As she sets off to walk to the cape, she gets the feeling that she's being followed, the present tense is punctured by recollections of her relationship with her husband, of watching silent movies together, his love of the sea, 'It's strange when his presence used to be so thick, when his sudden departure only made his presence thicker', she realizes of him. The prose reverses back to when Momo was a child and explores the relationship between mother daughter, she contemplated taking down the family name plate, Yanagimoto, after some years after her husband disappeared. Kawakami's prose through Emmerich's translation captures Kei's emotional fragility, her thoughts seem to follow lines caught within an undefined polarity, 'When the path ahead is still unformed, we loose all sense of our location', her uncertainty is defined again with her stating, 'The fear in me resembled the inability to tell upstream from downstream, to perceive the direction the water was going'. As Kei examines the effects of her husband's disappearance Kawakami's concerns come to the fore, the substance of the present, desire, love, memory, motherhood, the effects of recollection, loss, and the study of human relations between both, mother and daughter, wife and man. Kawakami seems to dismantle her prose, reducing it to near poetry, near the beginning of the book in a descriptive passage we're offered as a complete sentence, 'Chrysanthemum leaves and Shiitake.', taken by themselves they summon up exacting imagery, this allows her characters to unglue themselves from their circumstances to explore a much wider terrain, and later sentences are further reduced to sometimes consisting of one word, lending the prose a blend of stream of consciousness/ stream of recollection effect, but allowing us to sometimes pause to reflect as Kei pieces together her path to coming to a conclusion of what possibly drove her husband to disappear.

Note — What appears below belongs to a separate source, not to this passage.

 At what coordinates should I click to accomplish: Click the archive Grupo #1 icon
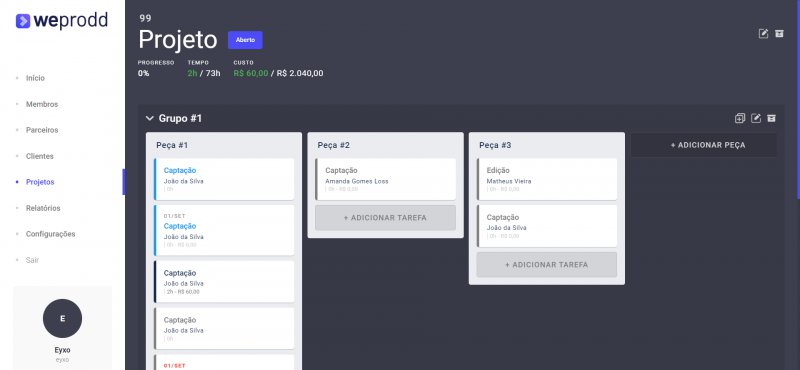pos(771,118)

Kei seems reluctant to let go of her husband, or even the memory of him, 'I've heard that when you start to dream of what you have lost, it means the hurt is healing', she appears to be happy to endure this pain rather than let him go. Although Seiji knows about Rei, Kei's feelings for her vanished husband at times threaten to overspill into her relationship with Seiji, he manages to contain his feelings despite her fragility, 'When we embrace, I feel as though I am only the outline of my body... Two outlines almost fusing but without dissolving', she observes when they are together. What Kei felt as a presence following her at the beginning of the novel, takes the form of woman who she suspects maybe connected to Rei's disappearance, she begins to talk with this woman, although it's unclear what this ghostly woman represents, possibly the woman is a symptom of her loss?, but the two women grow a fondness for each other. Despite her sometimes erudite nature the woman guides Kei back to Manazuru, where an accident occurs, a boat being used for the local festival is engulfed by the chaos caused by a typhoon, and after what could be a brief sighting of Rei, there's a pursuit and dilemma of sorts arises. On her return the narrative skips between her relationship with Seiji and recollections of Momo as a child and the difference in Momo as she shows signs of growing up. A letter arrives from Rei's father informing her that he's resigned to the fact that Rei is dead, but for Kei his lingering presence is harder to free herself from. The novel's a mixture of startling abrupt imagery and questioning meditation on the nature of remembrance of things past and passing, losing and loss.